Re:Form —— 在可擴展的形式化軟體驗證中利用LLM中的RL減少人為先驗:基於Dafny的初步研究
Re:Form -- Reducing Human Priors in Scalable Formal Software Verification with RL in LLMs: A Preliminary Study on Dafny
July 22, 2025
作者: Chuanhao Yan, Fengdi Che, Xuhan Huang, Xu Xu, Xin Li, Yizhi Li, Xingwei Qu, Jingzhe Shi, Zhuangzhuang He, Chenghua Lin, Yaodong Yang, Binhang Yuan, Hang Zhao, Yu Qiao, Bowen Zhou, Jie Fu
cs.AI
摘要
現有的基於非正式語言(如人類語言)的大型語言模型(LLMs)在強化學習(RL)訓練下面臨一個重大挑戰:其驗證過程,這些過程提供關鍵的訓練信號,既不可靠也不具擴展性。事實上,主流的大型專有模型幾乎無法生成可驗證的程序。一個有前景但尚未充分探索的替代方案是基於形式語言的推理。將LLMs建立在嚴謹的形式系統中,使生成模型在形式語言空間(如Dafny)中運作,能夠自動且數學上可證明地驗證其推理過程和結果。這一能力對於實現大規模、可靠的形式軟件驗證至關重要。通常的做法是使用人工註釋的思維鏈和其他人類先驗知識來誘導LLMs的推理和編碼能力。
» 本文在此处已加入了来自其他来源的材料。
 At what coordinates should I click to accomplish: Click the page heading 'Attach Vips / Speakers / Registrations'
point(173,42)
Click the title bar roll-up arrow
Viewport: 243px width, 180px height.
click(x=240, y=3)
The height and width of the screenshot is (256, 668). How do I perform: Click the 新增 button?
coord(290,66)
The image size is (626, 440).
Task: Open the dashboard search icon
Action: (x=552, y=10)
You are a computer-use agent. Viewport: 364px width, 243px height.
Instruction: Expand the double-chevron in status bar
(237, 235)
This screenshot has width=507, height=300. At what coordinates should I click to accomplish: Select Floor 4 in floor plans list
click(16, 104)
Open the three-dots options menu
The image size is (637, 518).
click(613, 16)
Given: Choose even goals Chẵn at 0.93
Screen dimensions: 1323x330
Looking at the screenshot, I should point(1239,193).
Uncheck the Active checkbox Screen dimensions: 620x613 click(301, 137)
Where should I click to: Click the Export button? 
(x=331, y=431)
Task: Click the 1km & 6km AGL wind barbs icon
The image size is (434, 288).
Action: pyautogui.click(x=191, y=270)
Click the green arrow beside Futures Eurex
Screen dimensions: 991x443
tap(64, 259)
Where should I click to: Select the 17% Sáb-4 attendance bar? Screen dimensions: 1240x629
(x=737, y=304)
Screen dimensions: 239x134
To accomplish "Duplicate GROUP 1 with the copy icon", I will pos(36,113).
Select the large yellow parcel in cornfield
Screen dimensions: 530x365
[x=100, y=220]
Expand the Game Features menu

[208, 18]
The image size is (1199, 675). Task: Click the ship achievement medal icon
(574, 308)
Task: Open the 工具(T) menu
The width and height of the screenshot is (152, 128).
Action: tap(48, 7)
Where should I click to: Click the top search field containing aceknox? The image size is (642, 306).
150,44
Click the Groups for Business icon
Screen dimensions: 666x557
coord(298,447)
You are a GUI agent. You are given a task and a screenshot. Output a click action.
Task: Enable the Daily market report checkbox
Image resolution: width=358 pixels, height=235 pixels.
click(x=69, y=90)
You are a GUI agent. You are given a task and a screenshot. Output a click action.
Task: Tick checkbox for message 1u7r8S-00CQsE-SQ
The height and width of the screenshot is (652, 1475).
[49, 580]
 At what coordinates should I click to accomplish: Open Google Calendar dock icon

然而,為監督複雜的編程任務提供此類先驗知識變得不可接受地耗費資源。在本研究中,我們系統地探索了如何以形式語言Dafny作為主要環境來減少人類先驗知識的使用。我們的流程主要依賴於引入一個自動化且可擴展的數據整理流程,以及與形式語言驗證器反饋相結合的精心設計的RL。我們引入了DafnyComp,這是一個包含自動形式化規格的組合形式程序基準,用於規格推理。我們的監督微調(SFT)階段使即使是小型模型(如0.5B)也能生成語法有效且可驗證的Dafny代碼,超越了專有模型。帶有正則化的RL進一步提升了性能,在具有挑戰性的DafnyComp基準上實現了對域外任務的更強泛化能力,並超越了所有強基線。
English
Existing informal language-based (e.g., human language) Large Language Models
(LLMs) trained with Reinforcement Learning (RL) face a significant challenge:
their verification processes, which provide crucial training signals, are
neither reliable nor scalable. In fact, the prevalent large proprietary models
could hardly generate verifiable programs. A promising yet largely uncharted
alternative is formal language-based reasoning. Grounding LLMs in rigorous
formal systems where generative models operate in formal language spaces (e.g.,
Dafny) enables the automatic and mathematically provable verification of their
reasoning processes and outcomes. This capability is pivotal for achieving
large-scale, reliable formal software verification. It is a common practice to
employ human-annotated chain-of-thought and other human priors to induce the
reasoning and coding capabilities of LLMs. Unfortunately, it becomes
unacceptably all-consuming to provide such priors for supervising complex
programming tasks. In this work, we systematically explore ways to reduce human
priors with the formal language, Dafny, as the main environment for our pilot
study. Our pipeline mainly relies on introducing an automatic and scalable data
curation pipeline, and careful RL designs integrated with feedback from the
formal language verifier. We introduce DafnyComp, a benchmark of compositional
formal programs with auto-formalized specifications for specification
reasoning. Our supervised fine-tuning (SFT) stage enables even small models
(e.g., 0.5B) to generate syntactically valid and verifiable Dafny code,
surpassing proprietary models. RL with regularization further improves
performance, achieving stronger generalization to out-of-domain tasks and
outperforming all strong baselines on the challenging DafnyComp benchmark.